Why Creativity Is the Job of the Future (And How to Raise Kids Who Have It) | Doreen Lorenzo
We tell our kids to be creative, but do we really know what that means—or how to cultivate it? Doreen Lorenzo, former President of frog design and now Assistant Dean at UT Austin's School of Design and Creative Technologies, has spent decades helping Fortune 100 companies innovate and is now transforming how we educate the next generation. Through her podcast "Creativity is the Job of the Future," she's exploring a crucial thesis: in an uncertain, AI-driven world, creative thinking isn't just nice to have—it's the essential skill. Today, Doreen shares what she's learned from design legends, ultramarathon runners, and unconventional creatives about how creativity actually works, why schools often kill it, and most importantly, how parents can nurture it at home.
Why This Matters
→ Creativity isn't what we think it is—and that's the problem. Most parents equate creativity with arts and crafts, rather than with the ability to tackle challenges, find unexpected solutions, and adapt to rapid change. If we're nurturing the wrong thing, we're not preparing our kids for the future they'll actually face.
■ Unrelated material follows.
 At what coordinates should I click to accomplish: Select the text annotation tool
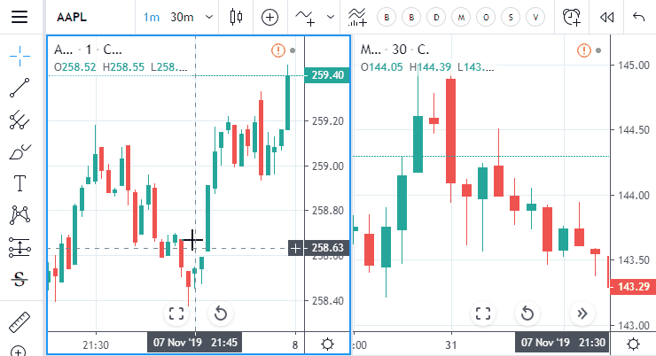(x=20, y=183)
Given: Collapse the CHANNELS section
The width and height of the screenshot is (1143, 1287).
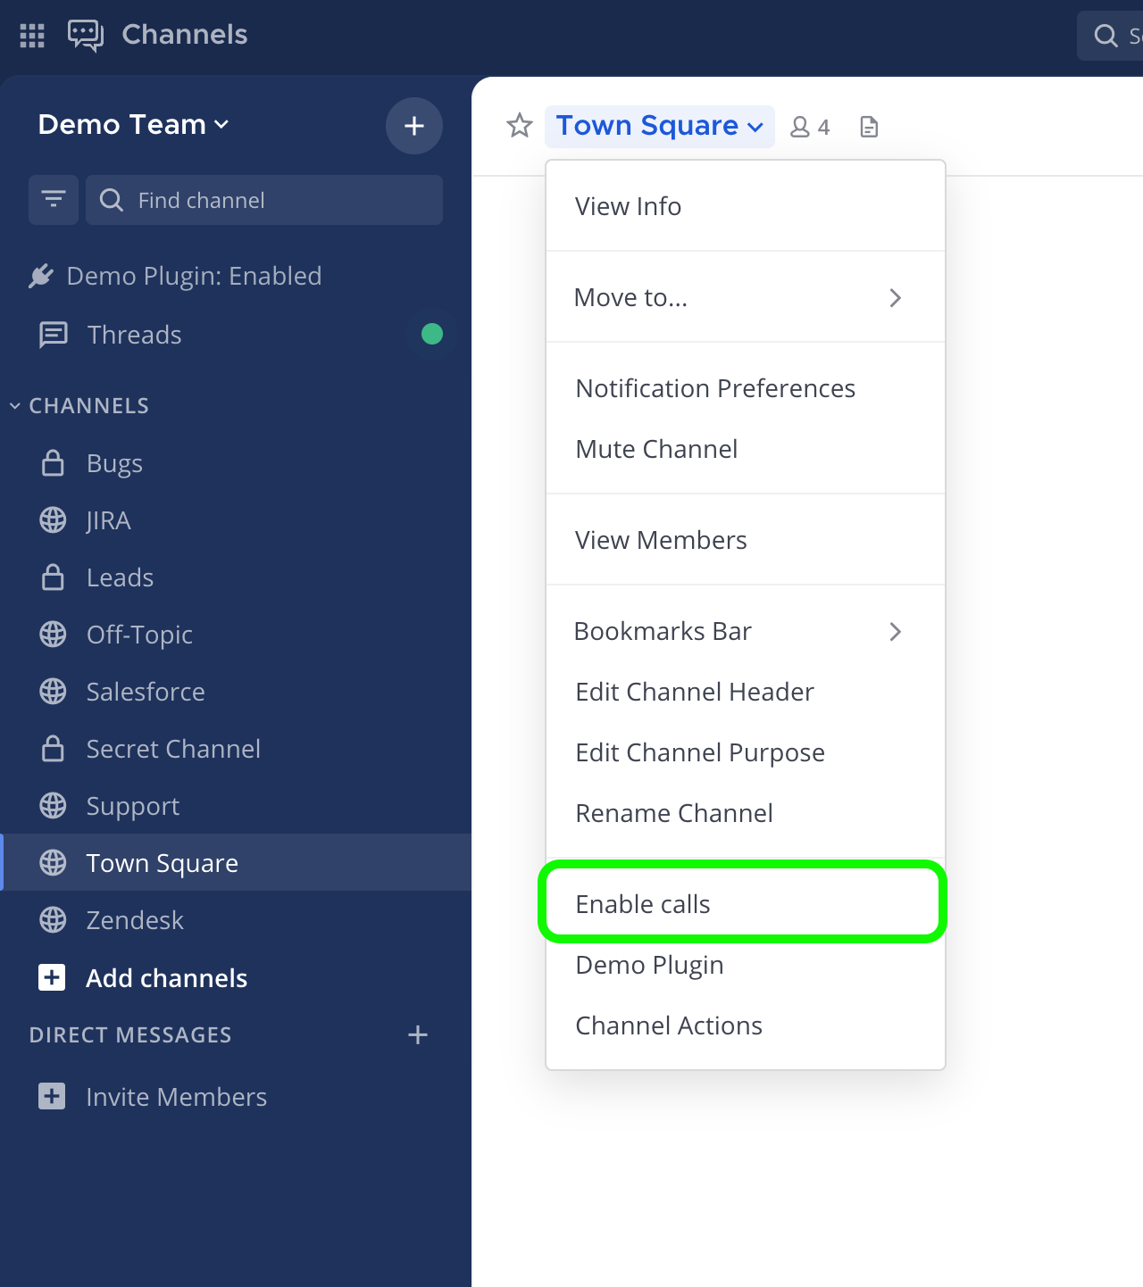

→ Traditional education is systematically killing creativity—even as it becomes more essential. Schools reward conformity, right answers, and standardized thinking precisely when the world needs divergent thinking, experimentation, and the courage to fail. Unless parents actively counterbalance this, kids lose their natural creative capacity by the time they hit middle school.
→ AI makes creativity more valuable, not less. As AI handles more routine cognitive work, the uniquely human ability to ask new questions, make unexpected connections, and imagine possibilities becomes the differentiator. Kids who can't think creatively won't just struggle to find jobs—they'll struggle to find meaning and agency in a rapidly changing world.